Outlaw Country Reporter also documents Kindrick’s encounters with other colorful characters, among them Hondo Crouch, the champion swimmer who founded Luckenbach, Texas; San Antonio pimp and gangster Bunny Eckert; and perhaps, most notorious of them all, Theresa Brown, a famous madame who ran a brothel out of a nondescript Castle Hills home and counted prominent politicians and businessmen among her clientele.

When Kindrick held his first World Menudo Cookoff in Raymond Russell Park, Brown reportedly showed up in a bus with the phrase “Hot Pants Menudo” emblazoned on the side.

“I said, ‘Theresa, you crazy bitch, you’re gonna get us all busted,’” Kindrick remembered telling her. “And she said, ‘Fuck you, man. I know more about menudo than you do.’”

Redemption arc

As the freewheeling ’70s skidded into the ’80s, Kindrick’s addiction transitioned from weed to shrooms to cocaine to his final drug of choice: meth. He consumed an “8-ball” every two days. Because he snorted the drug rather than injecting it, Kindrick convinced himself he wasn’t a junkie.

Bexar County Sheriff Harlon Copeland wasn’t so convinced. After writing articles critical of the police for years, Kindrick became a target for the law-and-order Copeland.

When Kindrick’s bust went down, every TV and radio station was on hand to document the proceedings. After his second arrest a year later, Kindrick faced a quandary — either rat out his drug dealer or go to jail. Fearing the wrath of his criminal associates and remembering the advice of Paul English, Willie Nelson’s drummer, Kindrick chose jail. He’d hit rock bottom.

“I was looking at pure death when I went in [jail],” Kindrick said. “I’d lost everything. I’d lost my family, I’d lost my wife, I’d lost my job, I had no self- respect. I didn’t give a shit for myself. I’d lost myself.”

click to enlarge Sam Kindrick: a writer in his natural habitat. - Sam Kindrick Collection, The Wittliff Collections
Sam Kindrick Collection, The Wittliff Collections
Sam Kindrick: a writer in his natural habitat.

Kindrick survived in the Bexar County Jail thanks to an older inmate nicknamed “The Wizard,” who not only showed him the ropes but inspired him with nightly prayers and religious faith. While praying, Kindrick swore to never take another drug or another drink if he could find his way out.

When it came time for sentencing, Kindrick faced the notoriously tough Judge Susan Reed, but what followed was something he dubbed the “Miracle of the 144th District Court.” Kindrick’s substance abuse group, populated by successful businessmen and respected members of society, testified about his character and recovery. As a result, he was released back into society with a monthly drug test the only requirement.

But his trials were far from over. Kindrick lost his eldest son, Grady, to suicide, and his second son, Steven, to lung cancer.

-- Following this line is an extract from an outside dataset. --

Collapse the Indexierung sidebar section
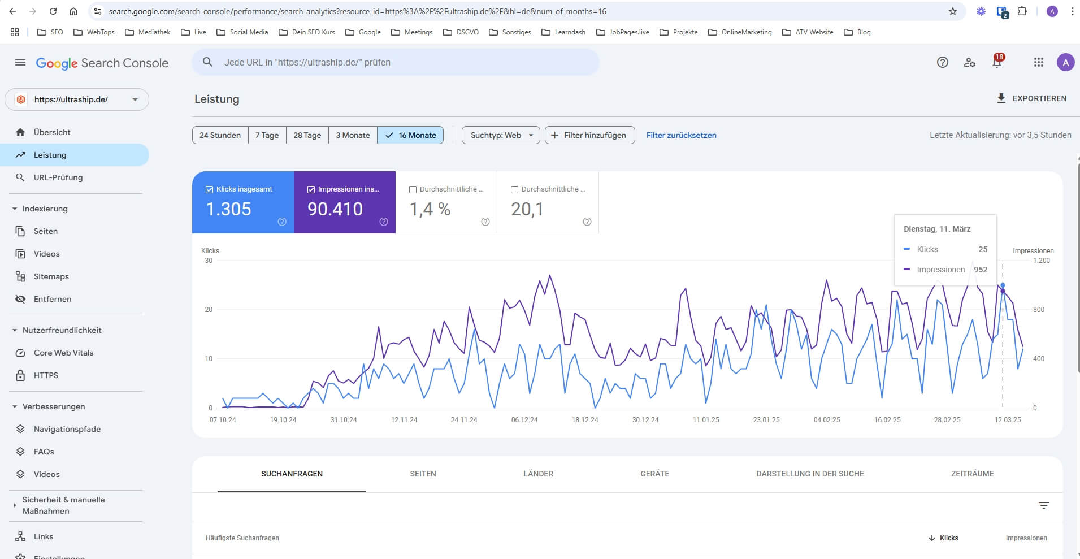This screenshot has width=1080, height=559. [x=15, y=209]
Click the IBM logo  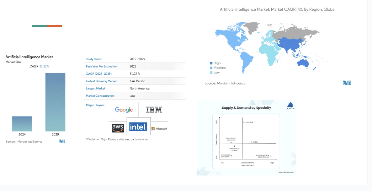(154, 110)
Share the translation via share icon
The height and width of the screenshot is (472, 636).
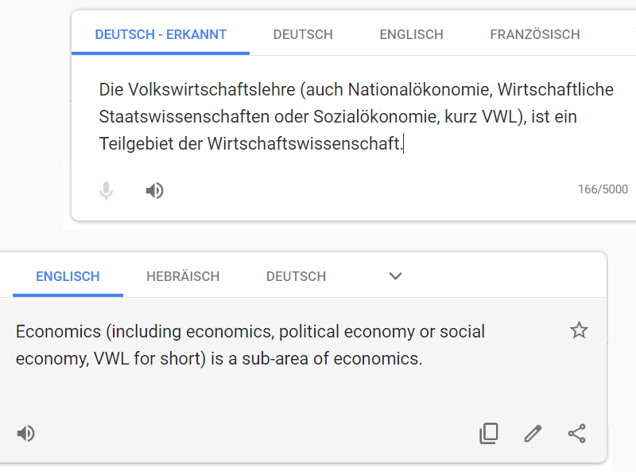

Kindrick got cancer himself — and beat it.

Despite nearly nine decades of ups and downs, don’t expect moralizing platitudes from Kindrick — either in Outlaw Country Reporter or in person. Even in his current life of sobriety and faith, he still has an unmistakable edge and a reverence for his longtime wife Sharon.

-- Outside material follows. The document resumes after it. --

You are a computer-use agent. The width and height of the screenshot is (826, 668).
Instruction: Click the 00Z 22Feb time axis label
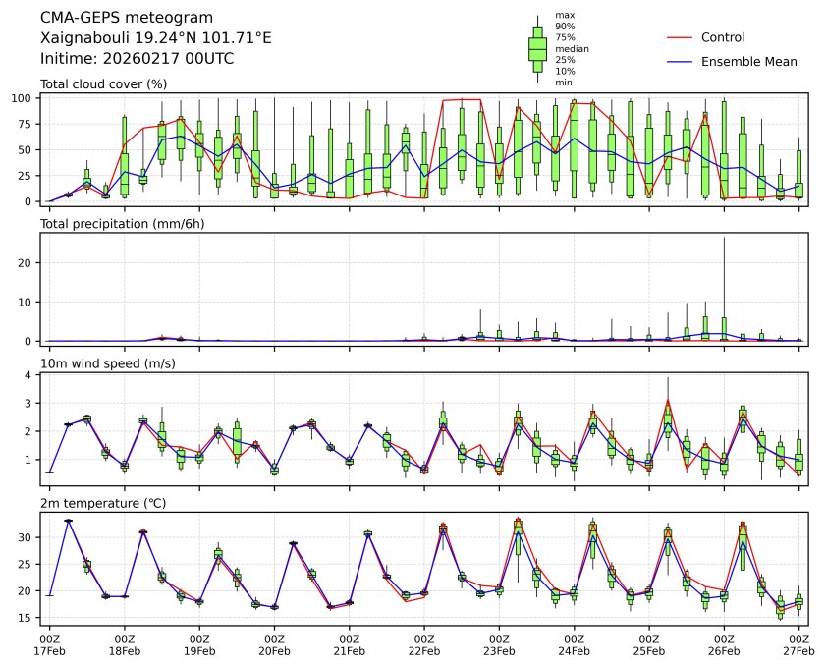(424, 643)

“No, I don’t know what the fuck everything means,” Kindrick said. “I’ve had a lot of good things happen, I’ve had a lot of bad things happen. I’ve lost two sons, that’s in the book. But my wife, I’ve had a wonderful life with her since we’ve been married some 30 some years ago, and still it’s still going and still good.”

Kindrick and Sharon now live a peaceful life in Bulverde — gardening, birding, enjoying every moment. He also speaks at AA meetings, helping those on a path similar to his own.

“What’s amazing about Sam’s story is ... it’s a survival story,” Saldana said. “There was always a humanity to Sam. He’s gone through a lot of pain, like we all do in life, but he’s still going ... and he’s inspirational. There is redemption there.”

And Kindrick himself remains inspired.

“I’ve never been happier than I am now,” he said. “And being able to share my life, whether it’s in a book or whatever, if it can help anybody, that’s what I’m supposed to do.”